◆ **WORK REQUIRED**: Return, exactly and with nothing added, the line with "At what coordinates" together with all lines after it through the end of the data below. No pictures belong in the copy.

┏━━

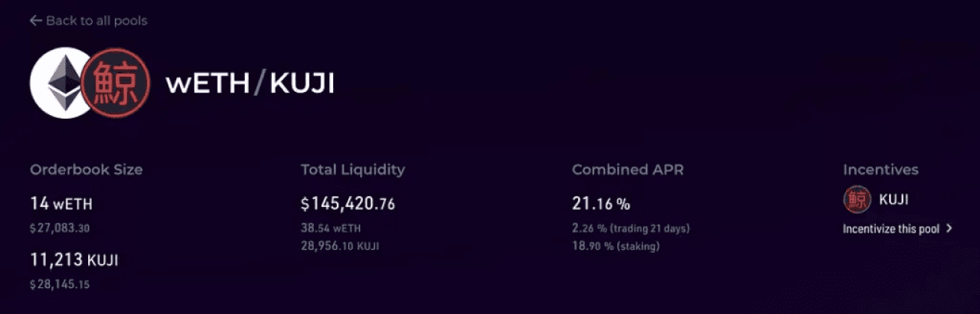
Task: Click the 14 wETH orderbook amount
Action: click(63, 204)
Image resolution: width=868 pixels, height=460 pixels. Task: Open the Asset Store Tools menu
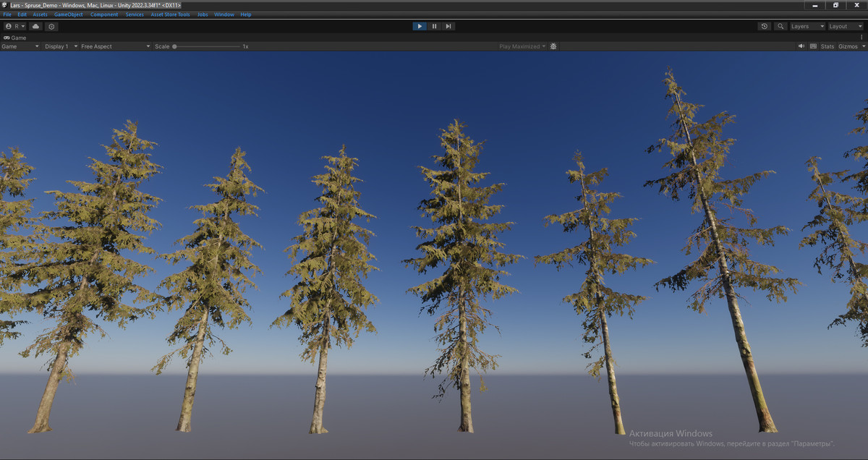pyautogui.click(x=171, y=14)
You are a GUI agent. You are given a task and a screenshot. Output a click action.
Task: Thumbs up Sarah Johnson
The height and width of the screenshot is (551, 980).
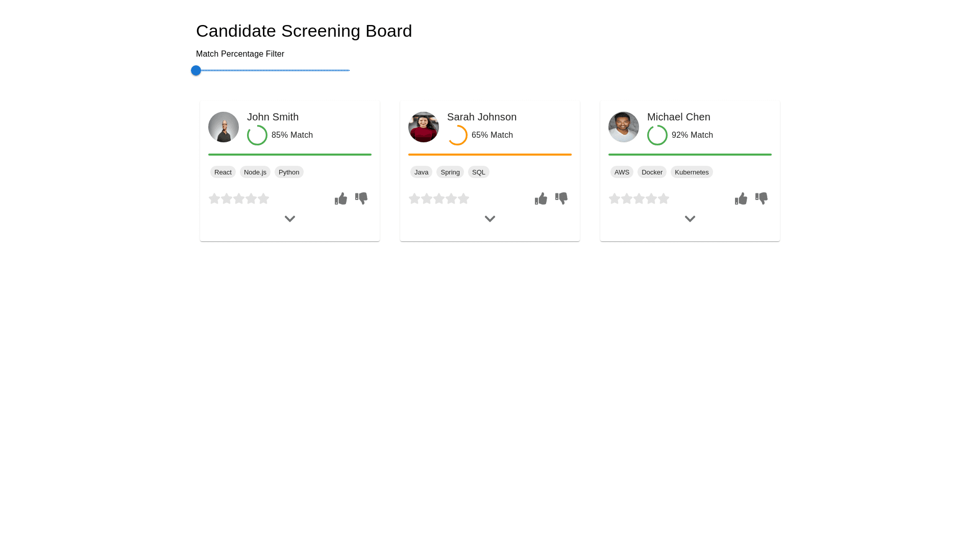click(x=541, y=198)
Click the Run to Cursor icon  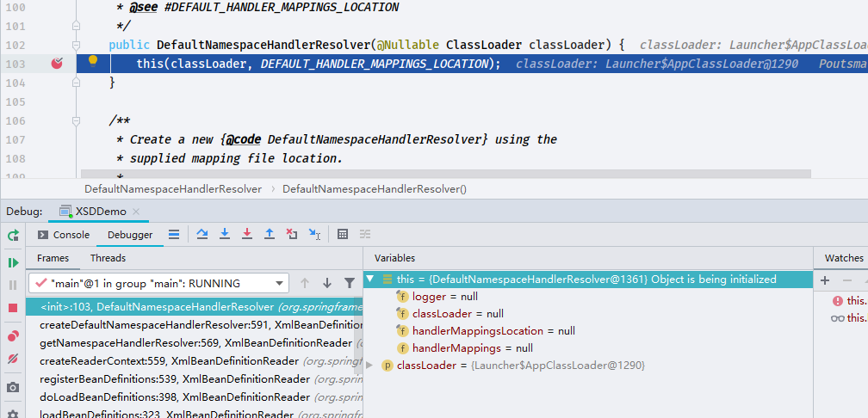pyautogui.click(x=314, y=235)
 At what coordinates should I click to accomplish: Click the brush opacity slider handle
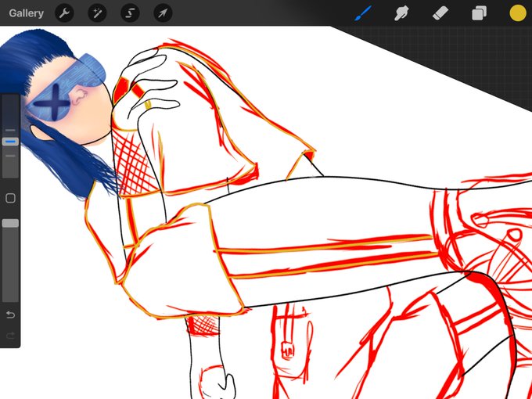click(10, 223)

┗━━

◆ **TASK OUTPUT**:
 At what coordinates should I click to accomplish: Click the brush opacity slider handle
click(10, 223)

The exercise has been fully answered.